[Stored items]
=== Begin Enclosure ===

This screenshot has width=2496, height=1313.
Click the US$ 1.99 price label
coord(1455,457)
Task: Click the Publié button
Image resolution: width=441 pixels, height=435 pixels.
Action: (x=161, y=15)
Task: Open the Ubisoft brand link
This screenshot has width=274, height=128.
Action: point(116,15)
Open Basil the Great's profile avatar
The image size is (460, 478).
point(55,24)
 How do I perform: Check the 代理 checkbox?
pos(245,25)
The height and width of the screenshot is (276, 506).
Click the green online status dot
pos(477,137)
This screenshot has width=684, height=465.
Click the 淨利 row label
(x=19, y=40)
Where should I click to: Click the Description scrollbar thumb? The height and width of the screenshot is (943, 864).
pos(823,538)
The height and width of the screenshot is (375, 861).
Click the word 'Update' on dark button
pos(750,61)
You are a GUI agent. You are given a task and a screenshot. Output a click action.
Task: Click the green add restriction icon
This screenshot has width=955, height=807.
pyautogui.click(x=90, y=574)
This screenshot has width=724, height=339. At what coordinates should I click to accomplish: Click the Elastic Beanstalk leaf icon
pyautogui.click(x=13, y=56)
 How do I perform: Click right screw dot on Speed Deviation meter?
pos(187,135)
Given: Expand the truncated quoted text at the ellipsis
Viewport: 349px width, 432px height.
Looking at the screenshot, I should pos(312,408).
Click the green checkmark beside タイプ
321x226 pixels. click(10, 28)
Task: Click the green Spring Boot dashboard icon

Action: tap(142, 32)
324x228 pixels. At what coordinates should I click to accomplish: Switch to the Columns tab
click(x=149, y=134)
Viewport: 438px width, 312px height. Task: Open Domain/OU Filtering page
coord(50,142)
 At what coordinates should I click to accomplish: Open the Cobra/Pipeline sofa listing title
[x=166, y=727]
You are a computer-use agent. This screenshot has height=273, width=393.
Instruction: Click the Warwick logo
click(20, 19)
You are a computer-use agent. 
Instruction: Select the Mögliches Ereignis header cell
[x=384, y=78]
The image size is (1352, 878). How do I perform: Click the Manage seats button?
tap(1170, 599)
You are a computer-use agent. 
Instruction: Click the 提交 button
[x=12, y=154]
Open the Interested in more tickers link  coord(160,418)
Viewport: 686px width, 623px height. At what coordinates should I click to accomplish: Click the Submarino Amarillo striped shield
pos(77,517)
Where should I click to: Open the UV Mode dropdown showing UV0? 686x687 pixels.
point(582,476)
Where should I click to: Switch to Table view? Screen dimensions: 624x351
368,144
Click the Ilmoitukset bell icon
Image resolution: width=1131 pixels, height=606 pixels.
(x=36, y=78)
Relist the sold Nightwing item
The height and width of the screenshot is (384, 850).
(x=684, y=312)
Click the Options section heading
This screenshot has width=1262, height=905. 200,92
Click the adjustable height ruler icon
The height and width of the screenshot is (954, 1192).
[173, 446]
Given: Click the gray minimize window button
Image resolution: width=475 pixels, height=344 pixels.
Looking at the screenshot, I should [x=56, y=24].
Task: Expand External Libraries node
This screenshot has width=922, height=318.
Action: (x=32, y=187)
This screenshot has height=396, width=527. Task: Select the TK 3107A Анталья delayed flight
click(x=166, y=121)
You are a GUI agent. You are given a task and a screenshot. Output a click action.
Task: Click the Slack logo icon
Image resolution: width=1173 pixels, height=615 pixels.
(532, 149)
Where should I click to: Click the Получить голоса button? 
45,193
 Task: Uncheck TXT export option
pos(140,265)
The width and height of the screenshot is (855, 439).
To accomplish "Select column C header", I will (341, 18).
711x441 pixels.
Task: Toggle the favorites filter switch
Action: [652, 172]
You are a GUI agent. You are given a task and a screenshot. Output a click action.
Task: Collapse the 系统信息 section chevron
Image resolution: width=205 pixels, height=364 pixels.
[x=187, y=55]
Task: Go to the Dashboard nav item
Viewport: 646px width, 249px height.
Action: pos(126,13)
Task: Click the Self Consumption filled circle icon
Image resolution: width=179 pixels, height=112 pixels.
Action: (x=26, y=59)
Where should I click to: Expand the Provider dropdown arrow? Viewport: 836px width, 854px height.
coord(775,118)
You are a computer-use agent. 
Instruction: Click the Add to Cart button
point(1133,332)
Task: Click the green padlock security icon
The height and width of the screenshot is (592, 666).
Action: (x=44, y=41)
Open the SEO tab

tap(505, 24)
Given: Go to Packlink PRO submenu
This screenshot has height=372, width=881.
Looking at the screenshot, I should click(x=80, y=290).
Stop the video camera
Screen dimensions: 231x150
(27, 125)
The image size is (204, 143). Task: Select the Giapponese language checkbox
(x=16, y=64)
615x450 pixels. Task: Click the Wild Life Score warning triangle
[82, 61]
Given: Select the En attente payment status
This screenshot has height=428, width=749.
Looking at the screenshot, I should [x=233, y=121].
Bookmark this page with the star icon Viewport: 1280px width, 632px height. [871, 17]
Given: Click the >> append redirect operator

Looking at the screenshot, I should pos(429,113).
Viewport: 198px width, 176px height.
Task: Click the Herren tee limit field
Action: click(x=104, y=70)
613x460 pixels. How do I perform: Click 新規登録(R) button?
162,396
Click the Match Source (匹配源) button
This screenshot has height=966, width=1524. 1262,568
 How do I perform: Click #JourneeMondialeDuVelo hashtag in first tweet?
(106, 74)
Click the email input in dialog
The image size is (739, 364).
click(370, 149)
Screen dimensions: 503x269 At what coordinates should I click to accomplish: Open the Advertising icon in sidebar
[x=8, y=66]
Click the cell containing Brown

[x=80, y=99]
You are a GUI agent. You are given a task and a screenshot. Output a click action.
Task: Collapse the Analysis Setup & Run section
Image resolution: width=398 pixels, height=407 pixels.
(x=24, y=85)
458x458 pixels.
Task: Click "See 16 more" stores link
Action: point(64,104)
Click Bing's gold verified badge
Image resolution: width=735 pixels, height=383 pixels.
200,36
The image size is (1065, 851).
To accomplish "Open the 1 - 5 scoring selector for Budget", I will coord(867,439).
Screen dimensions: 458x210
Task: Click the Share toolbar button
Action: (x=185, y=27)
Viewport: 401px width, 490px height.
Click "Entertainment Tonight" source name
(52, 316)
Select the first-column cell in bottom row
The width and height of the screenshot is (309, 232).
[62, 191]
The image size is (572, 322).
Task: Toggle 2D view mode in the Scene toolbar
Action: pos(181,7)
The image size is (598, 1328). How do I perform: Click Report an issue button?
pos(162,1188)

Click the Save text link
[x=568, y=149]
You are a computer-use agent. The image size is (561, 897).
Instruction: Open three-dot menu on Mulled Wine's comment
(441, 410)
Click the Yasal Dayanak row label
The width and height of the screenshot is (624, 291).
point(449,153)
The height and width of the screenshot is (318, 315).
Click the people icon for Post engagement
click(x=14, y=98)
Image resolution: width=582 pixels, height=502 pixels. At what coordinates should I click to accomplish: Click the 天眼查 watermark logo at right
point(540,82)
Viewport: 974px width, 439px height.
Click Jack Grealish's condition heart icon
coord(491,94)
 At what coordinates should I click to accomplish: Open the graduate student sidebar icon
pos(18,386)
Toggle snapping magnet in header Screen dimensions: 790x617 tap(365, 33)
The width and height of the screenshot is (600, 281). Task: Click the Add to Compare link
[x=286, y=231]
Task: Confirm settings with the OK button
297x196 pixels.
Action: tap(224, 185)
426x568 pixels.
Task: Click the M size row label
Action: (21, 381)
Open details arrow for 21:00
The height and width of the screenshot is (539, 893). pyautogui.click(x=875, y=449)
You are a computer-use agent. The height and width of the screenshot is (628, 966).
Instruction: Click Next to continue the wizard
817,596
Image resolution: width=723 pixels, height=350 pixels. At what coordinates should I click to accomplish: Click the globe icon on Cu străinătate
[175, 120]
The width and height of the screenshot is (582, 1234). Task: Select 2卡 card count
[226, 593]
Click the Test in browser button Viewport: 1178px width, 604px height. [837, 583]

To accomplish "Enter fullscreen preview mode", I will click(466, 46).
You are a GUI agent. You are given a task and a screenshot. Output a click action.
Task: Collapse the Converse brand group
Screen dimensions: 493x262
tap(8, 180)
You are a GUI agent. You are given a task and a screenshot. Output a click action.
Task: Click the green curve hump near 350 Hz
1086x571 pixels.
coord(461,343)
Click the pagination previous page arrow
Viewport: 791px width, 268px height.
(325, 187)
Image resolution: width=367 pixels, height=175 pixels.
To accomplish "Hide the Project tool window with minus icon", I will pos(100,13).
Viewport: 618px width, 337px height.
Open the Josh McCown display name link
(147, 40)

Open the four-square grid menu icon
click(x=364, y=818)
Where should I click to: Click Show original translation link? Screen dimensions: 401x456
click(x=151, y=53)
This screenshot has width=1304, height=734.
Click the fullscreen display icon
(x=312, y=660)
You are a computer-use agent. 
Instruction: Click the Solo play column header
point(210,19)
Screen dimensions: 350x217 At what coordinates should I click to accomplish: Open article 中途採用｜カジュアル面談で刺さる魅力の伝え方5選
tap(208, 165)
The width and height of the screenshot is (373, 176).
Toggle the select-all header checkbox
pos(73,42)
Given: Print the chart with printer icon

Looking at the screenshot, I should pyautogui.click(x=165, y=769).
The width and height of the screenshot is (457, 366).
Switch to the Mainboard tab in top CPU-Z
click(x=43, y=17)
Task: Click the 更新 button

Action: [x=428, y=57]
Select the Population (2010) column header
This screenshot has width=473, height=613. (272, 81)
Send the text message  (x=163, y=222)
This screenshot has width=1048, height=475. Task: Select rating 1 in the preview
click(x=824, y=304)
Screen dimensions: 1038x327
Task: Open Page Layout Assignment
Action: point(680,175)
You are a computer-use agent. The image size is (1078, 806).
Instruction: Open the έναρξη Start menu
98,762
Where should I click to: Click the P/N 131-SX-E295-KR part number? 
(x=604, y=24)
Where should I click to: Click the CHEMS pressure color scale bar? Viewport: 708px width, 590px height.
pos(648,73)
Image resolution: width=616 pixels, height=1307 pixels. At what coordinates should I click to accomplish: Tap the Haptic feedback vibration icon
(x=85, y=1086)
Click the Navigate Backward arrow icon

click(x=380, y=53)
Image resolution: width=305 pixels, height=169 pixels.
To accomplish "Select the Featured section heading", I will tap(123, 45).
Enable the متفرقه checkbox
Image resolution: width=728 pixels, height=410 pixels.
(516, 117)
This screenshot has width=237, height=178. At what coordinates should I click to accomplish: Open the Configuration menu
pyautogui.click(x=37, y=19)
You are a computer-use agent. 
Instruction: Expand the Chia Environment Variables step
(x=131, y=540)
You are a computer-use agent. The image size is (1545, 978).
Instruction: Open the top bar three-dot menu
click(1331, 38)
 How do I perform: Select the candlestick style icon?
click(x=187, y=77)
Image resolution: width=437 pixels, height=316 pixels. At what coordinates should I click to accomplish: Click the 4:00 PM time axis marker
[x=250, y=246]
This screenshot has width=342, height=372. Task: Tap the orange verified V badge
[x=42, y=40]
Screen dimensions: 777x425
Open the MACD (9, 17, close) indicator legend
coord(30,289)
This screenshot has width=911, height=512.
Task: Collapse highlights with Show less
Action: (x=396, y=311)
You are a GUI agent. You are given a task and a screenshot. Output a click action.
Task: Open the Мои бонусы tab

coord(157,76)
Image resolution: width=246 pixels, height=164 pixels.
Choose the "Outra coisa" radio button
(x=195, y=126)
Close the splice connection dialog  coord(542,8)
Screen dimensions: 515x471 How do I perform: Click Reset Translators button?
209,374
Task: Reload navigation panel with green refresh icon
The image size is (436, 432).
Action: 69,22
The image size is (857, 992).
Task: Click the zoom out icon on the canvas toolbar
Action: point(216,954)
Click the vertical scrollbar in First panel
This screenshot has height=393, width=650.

=== End Enclosure ===

** Exercise **
A reply should hold exactly the lines from the one containing "This screenshot has width=237, height=178." through the end of the data above, nothing more.

** Answer to the problem **
This screenshot has width=237, height=178. At what coordinates should I click to accomplish: Open the Configuration menu
pyautogui.click(x=37, y=19)
You are a computer-use agent. 
Instruction: Expand the Chia Environment Variables step
(x=131, y=540)
You are a computer-use agent. The image size is (1545, 978).
Instruction: Open the top bar three-dot menu
click(1331, 38)
 How do I perform: Select the candlestick style icon?
click(x=187, y=77)
Image resolution: width=437 pixels, height=316 pixels. At what coordinates should I click to accomplish: Click the 4:00 PM time axis marker
[x=250, y=246]
This screenshot has width=342, height=372. Task: Tap the orange verified V badge
[x=42, y=40]
Screen dimensions: 777x425
Open the MACD (9, 17, close) indicator legend
coord(30,289)
This screenshot has width=911, height=512.
Task: Collapse highlights with Show less
Action: (x=396, y=311)
You are a GUI agent. You are given a task and a screenshot. Output a click action.
Task: Open the Мои бонусы tab

coord(157,76)
Image resolution: width=246 pixels, height=164 pixels.
Choose the "Outra coisa" radio button
(x=195, y=126)
Close the splice connection dialog  coord(542,8)
Screen dimensions: 515x471 How do I perform: Click Reset Translators button?
209,374
Task: Reload navigation panel with green refresh icon
The image size is (436, 432).
Action: 69,22
The image size is (857, 992).
Task: Click the zoom out icon on the canvas toolbar
Action: point(216,954)
Click the vertical scrollbar in First panel
This screenshot has height=393, width=650.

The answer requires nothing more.